When Kamal started out in business, she was a full-time teacher, settled in a comfortable lifestyle, married with two children. While out shopping she saw some ready made samosas, but once home discovered they tasted horrible and threw them into the dustbin. This was the trigger for starting her own business. She had no idea how to start, but wonders in retrospect if this is perhaps the best way.

She began making 600 samosas a week, and grew the business to over a million meals a week.

Her tips were:

Number one priority was to organise her children.
Then, learn how to do everything yourself (nothing is too menial).
Finally, don’t listen to other people (especially your parents!)

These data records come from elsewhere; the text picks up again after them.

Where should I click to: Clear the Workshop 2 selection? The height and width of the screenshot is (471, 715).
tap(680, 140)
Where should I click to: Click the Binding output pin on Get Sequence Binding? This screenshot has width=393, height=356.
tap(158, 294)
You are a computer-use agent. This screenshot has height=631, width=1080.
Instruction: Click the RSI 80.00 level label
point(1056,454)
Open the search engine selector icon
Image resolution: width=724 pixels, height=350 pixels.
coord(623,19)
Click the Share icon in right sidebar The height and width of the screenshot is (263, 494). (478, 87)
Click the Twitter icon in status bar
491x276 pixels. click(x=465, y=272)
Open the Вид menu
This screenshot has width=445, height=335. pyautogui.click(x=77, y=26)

Her reasons for success were:

  1. Target your market
  2. Grow gradually
  3. People – 25 nationalities
  4. Products – are the best quality
  5. Customers – we love our customers

Rosie_WolfendenRosie Wolfenden and Harriet Vine are the founders of Tatty Devine whose distinctive fashion designs have made them brand leaders. In 2011 they had a boom year, with a £1 million turnover and kick started 2012 with opening a Selfridges pop up shop which launched their new silver label. The two London Tatty Devine boutiques are located in Brick Lane and Covent Garden.

Harriet_VineThey are independently run and design every piece, 99% of the jewellery is made by hand in their workshops (based in London and Kent). Their custom-made jewellery has been worn by everyone from Claudia Schiffer to Jessie J.

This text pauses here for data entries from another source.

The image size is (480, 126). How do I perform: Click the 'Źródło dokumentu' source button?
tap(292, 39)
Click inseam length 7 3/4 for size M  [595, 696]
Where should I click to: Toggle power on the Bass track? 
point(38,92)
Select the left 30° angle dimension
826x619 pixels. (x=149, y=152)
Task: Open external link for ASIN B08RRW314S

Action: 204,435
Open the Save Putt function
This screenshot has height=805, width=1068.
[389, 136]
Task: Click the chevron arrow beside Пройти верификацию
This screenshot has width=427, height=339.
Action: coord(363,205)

They are very proud of producing their own book on How to Make Jewellery.

In the last two years they have started letting others in to their business, such as developing a new website, to enable them to concentrate on the jewellery.

Christina_RichardsonChristina Richardson is founder of The Nurture Network the UK’s first on-demand marketing department for start-ups and entrepreneurial growth businesses. Christina has spent much of her career managing and growing FMCG brands worth in excess of £100 million.

Now she and her blue-chip trained team, work flexibly across multiple businesses – being their marketing expertise, part time or for specific projects – calling in creative specialists from their network as and when they are needed.

Her tips for new businesses:

  1. You need to give yourself the strongest foundations you can. Be distinctly different by playing a different game.
  2. Define your brand by being clear on your ‘onlyness’. Think about who your brand would be if it were a person.
  3. Test your brand out with real people.
  4. Have a vision, but with numbers. Know the future you want to create.

And for existing businesses:

  1. Marketing is everything that touches your consumer.
  2. Always think consumer first. Choose which group will be your most valuable customers. This will inform your marketing chooses.
  3. Plan with the end in mind and be objectives driven.
  4. Use everything you can do to spread your brand
  5. Bootstrap and collaborate

The evening closed with a lively question and answer session followed by some serious networking until closing time.